Pesantren Nurul Qadim di Desa Kalikajar Kulon Kecamatan Paiton Kabupaten Probolinggo didirikan oleh KH. Hasyim atau yang cukup dikenal dengan sebutan Kiai Mino. Kini pesantren ini diasuh oleh KH. Hasan Abdul Jalal Hasyim dan memiliki banyak santri hingga ke luar daerah.

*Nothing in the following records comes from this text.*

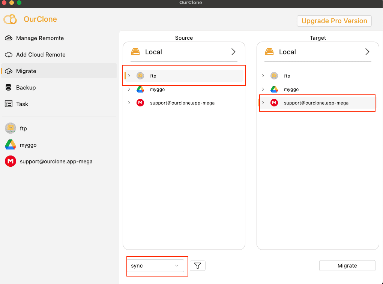The image size is (383, 284).
Task: Select ftp in the Target panel
Action: point(287,75)
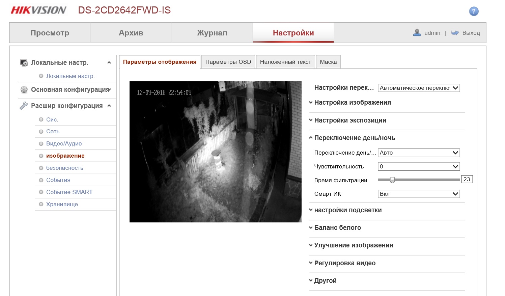The width and height of the screenshot is (505, 296).
Task: Open the Чувствительность dropdown
Action: [419, 167]
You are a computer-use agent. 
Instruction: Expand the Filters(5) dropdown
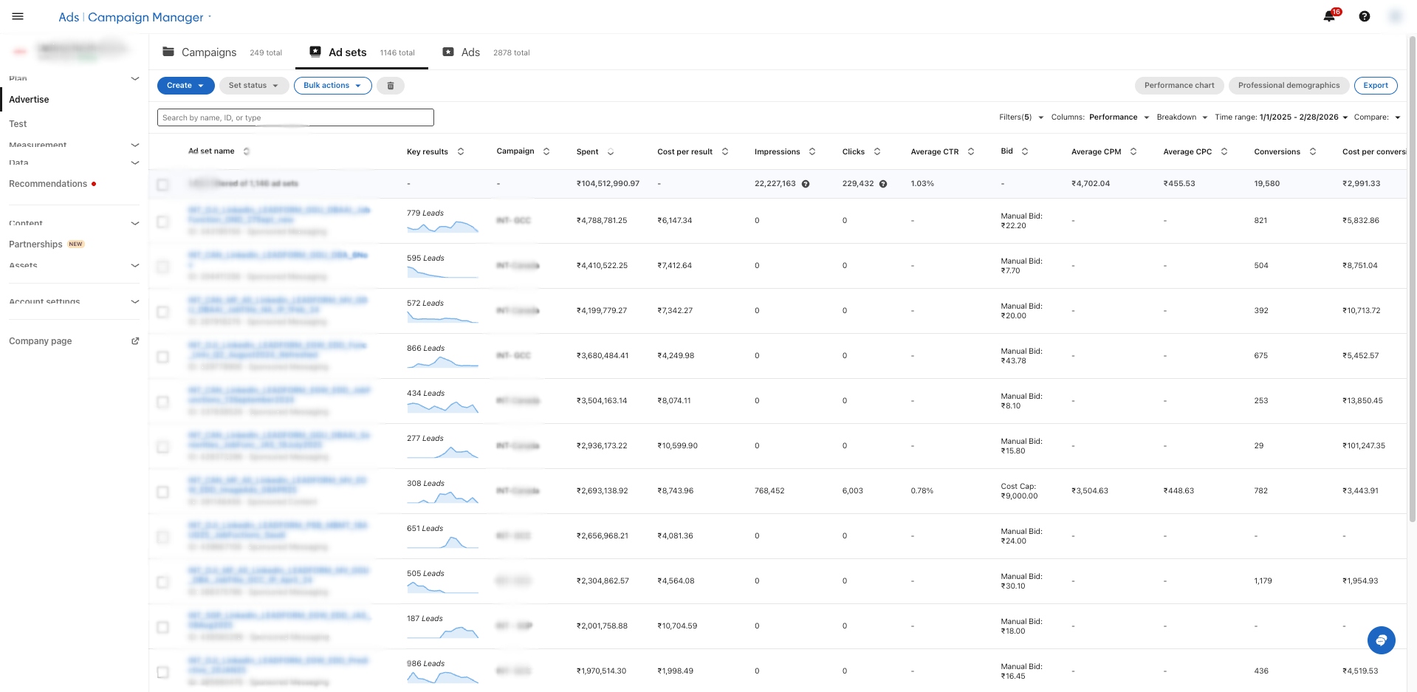pyautogui.click(x=1020, y=117)
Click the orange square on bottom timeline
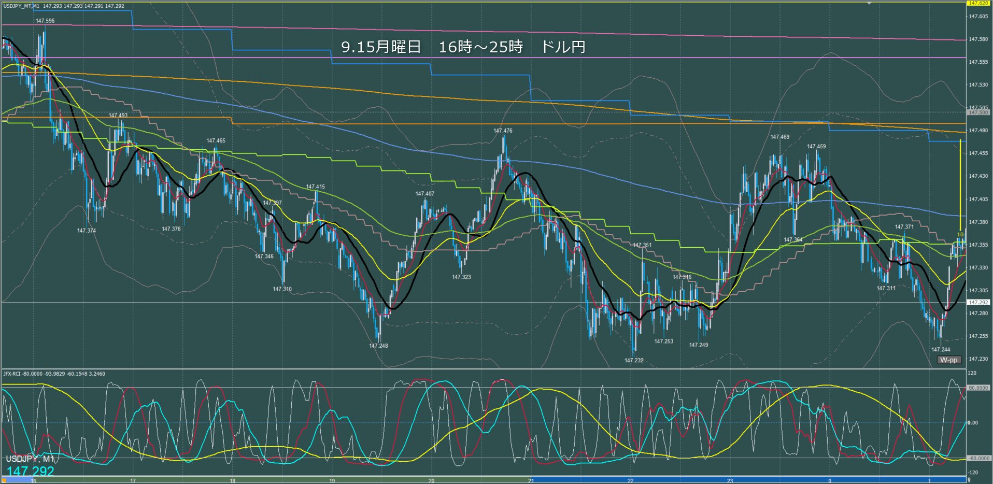Image resolution: width=993 pixels, height=484 pixels. [x=4, y=480]
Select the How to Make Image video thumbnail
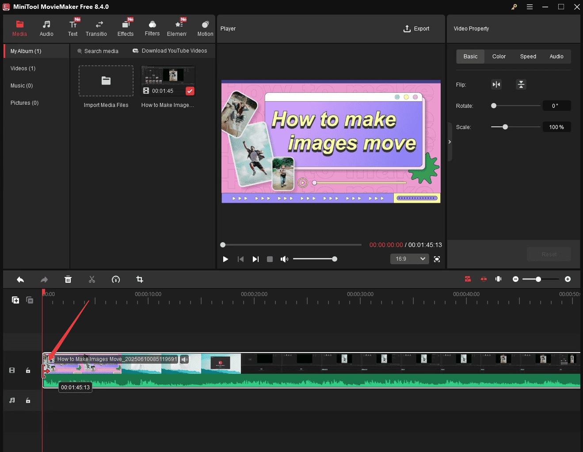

Pada awal didirikan oleh Kiai Mino, pesantren ini hanyalah sebuah musholla yang kemudian berubah menjadi sebuah masjid. Dari waktu ke waktu, banyak orang tua yang mengirimkan putra-putrinya untuk menimba ilmu. Mendapati perkembangan jumlah santri itu, Kiai Mino kemudian mendirikan tempat kegiatan belajar mengajar yang layak dan nyaman. Maka, berdirilah gedung madrasah sebanyak tiga lokal. Sayang, empat tahun kemudian kegiatan belajar mengajar di gedung madrasah anyar itu “bubar”. Itu terjadi setelah ada kendala dari sektor tenaga pengajar. “Kegiatan belajar mengajar di madrasah itu terus merosot hingga akhirnya vakum lantaran kurangnya tenaga pengajar dan minimnya fasilitas pendidikan,”.

Madrasah diniyah (madin) yang awalnya berjaya itu, tinggal kenangan. Lokal kelas dan sejumlah fasilitas lainnya mulai tidak terurus. Hal itu berlangsung sampai dengan tahun 1964. Ditahun yang sama, menantu Kiai Mino, Kiai Nuruddin Musyiri mencoba kembali membangun madin itu dari tidur panjangnya. Alumnus Pesantren Zainul Hasan (Zaha) Genggong Pajarakan itu membangunkan madin dengan memilih proses belajar mengajar di pagi hari. Madrasah anyar itu diberi nama Madrasah Ibtidaiyah Nurul Hasan.

Tidak hanya itu, Kiai Nuruddin juga membuka kembali asrama santri yang sempat mangkrak. Syukur, kini madin yang penuh dengan pelajaran-pelajaran salaf itu semakin berjaya. “Sejak itu, pesantren ini terus berkembang pesat. Santrinya ada yang dari Madura, Cirebon, Banyuwangi, Jember dan paling banyak dari masyarakat sekitar pesantren,”. Kiai Nuruddin bersama KH. Hasan Abdul Jalal (putra almarhum Kiai Mino) terus berupaya mengembangkan sektor pendidikan di pesantrennya. Terlebih, setelah melihat banyak santrinya yang telah lulus dari madin masih ingin terus mondok. Sayangnya, pesantren belum mempunyai sekolah lanjutan. Melihat hal itu, Kiai Nuruddin bersama Kiai Jalal bahu membahu pada tahun 1970 mendirikan Madrasah Tsanawiyah (MTs). Tetapi pelajarannya khusus pelajaran-pelajaran salaf bersumber dari kitab-kitab peninggalan ulama-ulama salaf. Atau lebih terkenal dengan sebutan kitab kuning.

Empat tahun kemudian atau pada tahun 1974, pesantren Nurul Qadim kembali kebingungan dengan alumni MTs-nya. Mereka bingung mencari sekolah lanjutan. Kebingungan itu akhirnya dijawab oleh pihak pesantren dengan mendirikan Madrasah Aliyah (MA). “Semua itu dilakukan untuk melanjutkan pelajaran yang sudah diperoleh di madin. Begitu juga yang aliyah (MA) untuk melanjutkan pelajaran yang sudah didapat sewaktu masih di MTs,” kenangnya bangga.

Dengan berkembangnya sektor pendidikan, berdampak pula pada semakin membludaknya santri. Sehingga pada tahun 1979, pihak pesantren kembali mendirikan asrama untuk santri putri. Asrama itu diberi nama Pesantren Putri Nurul Qadim Banat I. “Alhamdulillah, jumlah santri semakin banyak. Sehingga harus kembali mendirikan asrama santri putri dengan nama Pesantren Putri Nurul Qadim Banat II pada tahun 1988 silam, serta pendirian Lembaga Sekolah Tinggi Pesantren yang bernama Ma’had Aly Nurul Qadim pada tahun 2015 serta SK diturunkan oleh KEMENAG pada tahun 2017”.